Vegane Ernährung und Fachhandel für Bioprodukte in Deutschland aus Sicht der bioaffinen Zielgruppe

Die Studie untersucht vegane Lebensmittel und Ernährungsgewohnheiten und die Ansprüche der bioaffinen Zielgruppe und auch die bevorzugten Einkaufskanäle für Bioprodukte.

Anbieter: biopinio.de
Veröffentlicht: Dez 2016
Preis: kostenlos
Studientyp: Marktforschung
Branchen: Essen & Trinken • Gastronomie • Gesundheit • Handel & Dienstleistung
Tags: Alles-Esser • Bio-Supermarkt • Drogeriemarkt • Ernährung • Ernährungsgewohnheiten • Flexitarier • Lebensmittehandel • Milchprodukte • Pflanzliche Milch • Veganer • Vegetarier

Die Kernergebnisse der Studie

  • Vegane Lebensmittel werden von der bio-affinen Käuferschaft in erster Linie inBiosupermärkten gekauft. An zweiter Stelle folgen Drogerien, an dritter Stelle die klassischen Supermärkte.
  • Die insgesamt am häufigsten verfolgte Ernährungsweise ist „fettarm“, gefolgt von „vegetarisch“ und „kalorienarm“. 14% geben an, sich vegan zu ernähren. 
  • Der häufigste Grund für eine bestimmte Ernährungsweise ist die Gesundheit (80%). Mit 40% bis 36% Nennungen ebenfalls wichtige Gründe sind Tierschutz, Umweltschutz, guter Geschmack und Gewichtsreduktion.
  • Mit veganen Produkten wird in erster Linie Tierschutz verbunden. Im Vergleich zum Vorjahr hat sich die Stärke fast aller Assoziationen abgeschwächt.
  • Hier zeigen sich deutliche Unterschiede zwischen den Ernährungsstilen. Veganer selbst bringen Tierschutz, Gesundheit und Umweltfreundlichkeit, sowie guten Geschmack deutlich häufiger mit veganen Produkten in Verbindung als Anhänger anderer Ernährungsstile.
  • Insgesamt verwenden 41% der Befragten bewusst vegane Lebensmittel. Von diesen 41% ernähren sich jedoch nur 20% konsequent vegan.
  • Das Angebot veganer Produkte am Markt wird nur von 36% derer, die bewusst vegane Produkte konsumieren, als ausreichend empfunden. Von tatsächlichen Veganern wird es als am unzureichendsten eingestuft. Im Vergleich zum Vorjahr sind die Befragten allerdings bereits deutlich zufriedener. 
  • Der größte Wunsch nach einer größeren Angebotsvielfalt besteht im Bereich der Süßwaren. An zweiter Stelle kommen Käse-Ersatzprodukte, an dritter Stelle kommt Kosmetik. 
  • Insgesamt geben 17% mehr als 100€ im Monat für vegane Produkte aus. Unter den Veganern sind es 52%.
  • 81% der Befragten ist es wichtig, dass vegane Lebensmittel auch gleichzeitig biozertifiziert sind. 
  • Das deutsche Bio-Siegel ist 98% der Befragten bekannt. Die verschiedenen VeganSiegel sind deutlich unbekannter. Während die Veganblume noch bei 72% bekannt ist, kennen das „crueltyfreeandvegan“–Siegel nur 25% der Befragten.

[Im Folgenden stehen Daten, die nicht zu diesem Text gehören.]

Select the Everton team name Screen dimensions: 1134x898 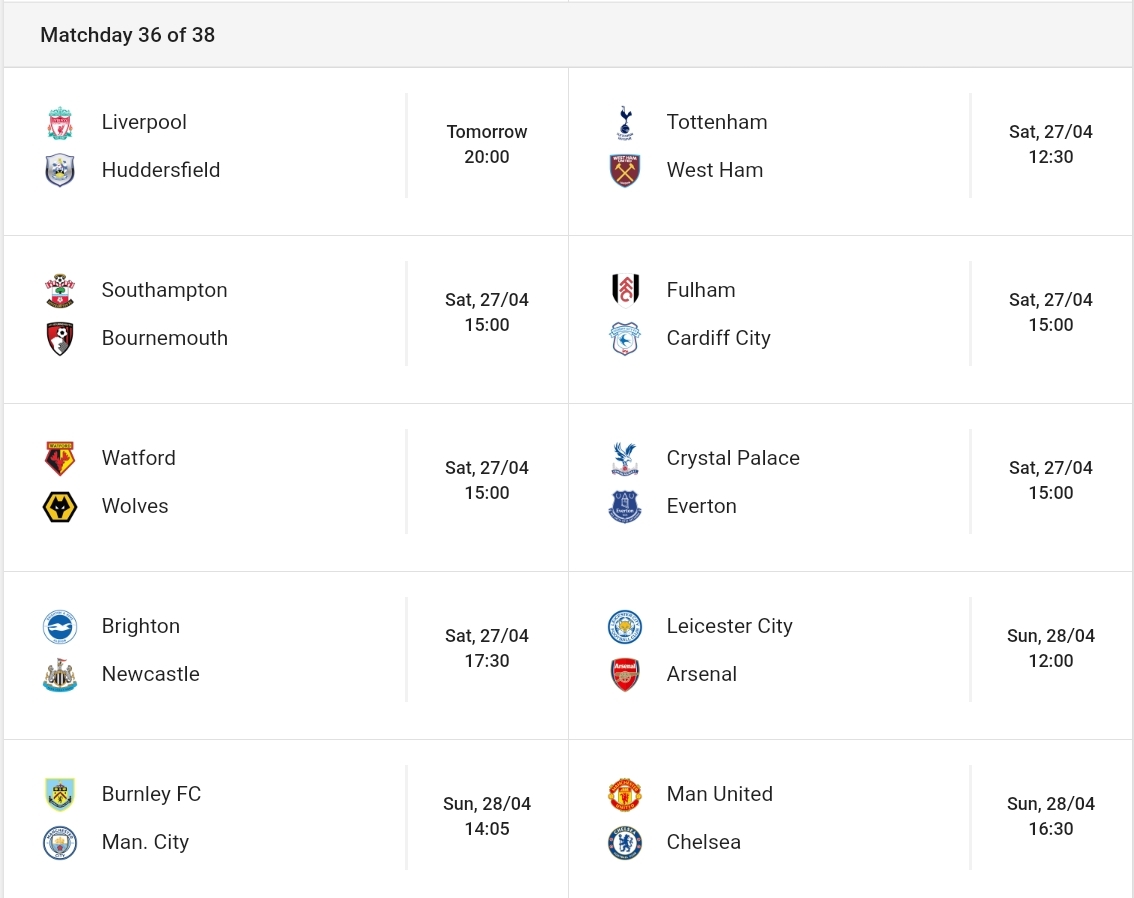(x=701, y=506)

Wo kaufst Du vegane Lebensmittel ein?

(Mehrfachantworten)

Vegane Lebensmittel werden von der bio-affinen Käuferschaft in erster Linie in Biosupermärkten gekauft. An zweiter Stelle folgen Drogerien, an dritter Stelle die klassischen Supermärkte.

Studiensteckbrief

  • Die Befragung fand vom 20.01.2016 bis 31.01.2016 statt.
  • Insgesamt haben 1.266 Personen teilgenommen, davon 80% weiblich und 19% männlich.
  • 63% der Befragten sind tägliche Bio-Konsumenten, weitere 32% konsumieren wöchentlich Bio-Produkte.
  • 35% sind 18-29 Jahre alt, 35% sind 30-39 Jahre alt und 26% sind 40 Jahre oder älter.
  • In der folgenden Präsentation findet eine Auswertung und Kommentierung der zentralen Ergebnisse statt.
  • Die Umfrage wurde unterstützt durch unsere Projektpartner Bio Company und Sonnentor

Die abgefragten Einzelhändler in der Studie

 Biosupermärkte (wie LPG, Bio Company, Basic), Drogerien (wie DM, Rossmann), Supermarkt (wie Kaisers, Edeka), SB-Warenhaus (wie Real, Kaufland), Reformhaus (wie Vitalia), Discounter (wie Aldi, Lidl), Wochenmarkt, Veganer Onlineshop (wie alles-vegetarisch.de, boutique-vegan), Asia-Supermarkt, Herkömmliche Onlineshops (wie Amazon), Sonstiges.